Reading passage:
○ ○ ○ ○
Rather than exerting a concrete influence on research, other writings played a purely symbolic role. This was true of Apicius’s De re coquinaria, which, though printed in Milan in 1498 and later reprinted in Venice, was apparently unknown to Ciacconius and Bacci. Yet these writers focus on Apicius as a pretext for their reflection on the diversity of culinary models down through the ages and on the changing relationships among food, taste, wealth, and civilization. Apicius was a highly respected figure, widely recognized though rarely read, and his name was periodically resurrected in Italian culinary writing simply to celebrate the founders of a splendid art and a didactic literary genre.

The Vernacular

In France, Germany, and England the dissemination of recipe collections in the vernacular can be uniformly documented in the second half of the fourteenth century. Some manuscripts in circulation were attributed to a cook (Le viandier, by Taillevent),13 while others were presented as household notebooks (Buoch von guoter speise, from Wurtzburg).14 Tuscan prevails in the recipe books produced in Italy during the same period, with some exceptions, including the Libro per cuoco, transcribed if not composed in Venetian.15 The Libro de arte coquinaria is the first authored cookbook conceived in what was to become the learned language of didactic texts. This is the work of Maestro Martino of Ticino, who lived in Rome around the middle of the fifteenth century. Compared to earlier manuscripts in both Latin and the vernacular, Martino’s recipes are strikingly original, as are his use of elaborate terminology and his descriptions of products, cooking procedures, decoration, presentation, and service. Along with well-known ingredients mentioned in the recipe titles (vegetables, meats, and fish), there is no lack of original culinary terms: zanzarelli, for example, which is made from a mixture of eggs, cheese and grated bread, shaped into “morsels,” and cooked in broth.16 Examples of the international code also appear here, with mirrause catalano and the biancomangiare that we find in medieval recipes written in French (blanc manger), German (blamensir), and English (blank manger, blomanger). The writer’s use of verbs (indicating culinary procedures) is especially indicative of his assured command of vocabulary, describing various methods of cooking in their different phases as well as the mixtures obtained by blending (distemparando) and incorporating (incorporando) various ingredients.
○ ○ ○ ○
Data excerpt:
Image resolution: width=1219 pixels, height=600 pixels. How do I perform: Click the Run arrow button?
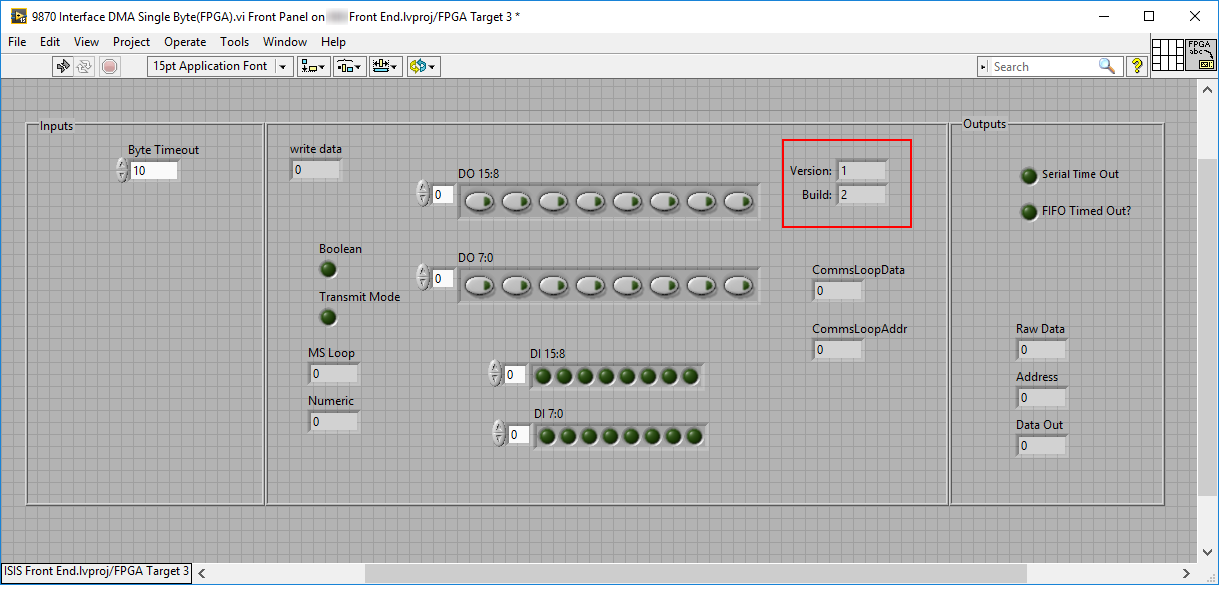coord(63,66)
○ ○ ○ ○
Required actions:
1) Answer the following from the passage on early culinary writing, one line each:
(a) In which city and year was Apicius's De re coquinaria printed?
(b) Where did Maestro Martino live around the middle of the fifteenth century?
(c) What three ingredients go into zanzarelli?
2) Decide whether each statement agrees with the passage on early culinary writing, answering yes or no and quoting the words that settle it:
(a) Ciacconius and Bacci knew the printed edition of Apicius's De re coquinaria.
(b) Most recipe books produced in Italy in the second half of the fourteenth century were in Tuscan.
(c) The Buoch von guoter speise was attributed to a cook.
3) Carry on the passage on early culinary writing from its final sentence.

Per-task outputs:
1)
(a) Milan, 1498.
(b) Rome.
(c) Eggs, cheese and grated bread.

2)
(a) No: "was apparently unknown to Ciacconius and Bacci"
(b) Yes: "Tuscan prevails in the recipe books produced in Italy during the same period"
(c) No: "others were presented as household notebooks"

3)
Maestro Martino’s intellectual counterpart was Bartolomeo Sacchi, also known as Platina, who probably wrote his De honesta voluptate sometime around 1470.17 (Platina pays close attention to Martino’s creations, as when he mentions “zanzarelle.”) Many have suggested that this work was in fact composed by two individuals, one a cook and the other a humanist.18 This kind of partnership, wherein the cook would dictate his experience to an educated scribe, often resulted in some degree of success. Alternatively, in the course of his career a cook might acquire a level of fame, distinction, and prestige that would allow him to sign with credibility the work sent to the printer. The roles of those responsible for the prince’s dining needs were varied, and their education was generally uneven. Stewards and carvers, who were in direct contact with their noble masters, might even be endowed with noble titles (Messisbugo was a Palatine count and Latini would become a “count of the Golden Spur”). There was a hierarchy among cooks, and Scappi signed himself “cuoco segreto,” the “secret,” or private, cook of Pope Pius V. We know little of the actual transcription of their texts, since a recipe collection down to this day eludes certifiable proof of literary paternity.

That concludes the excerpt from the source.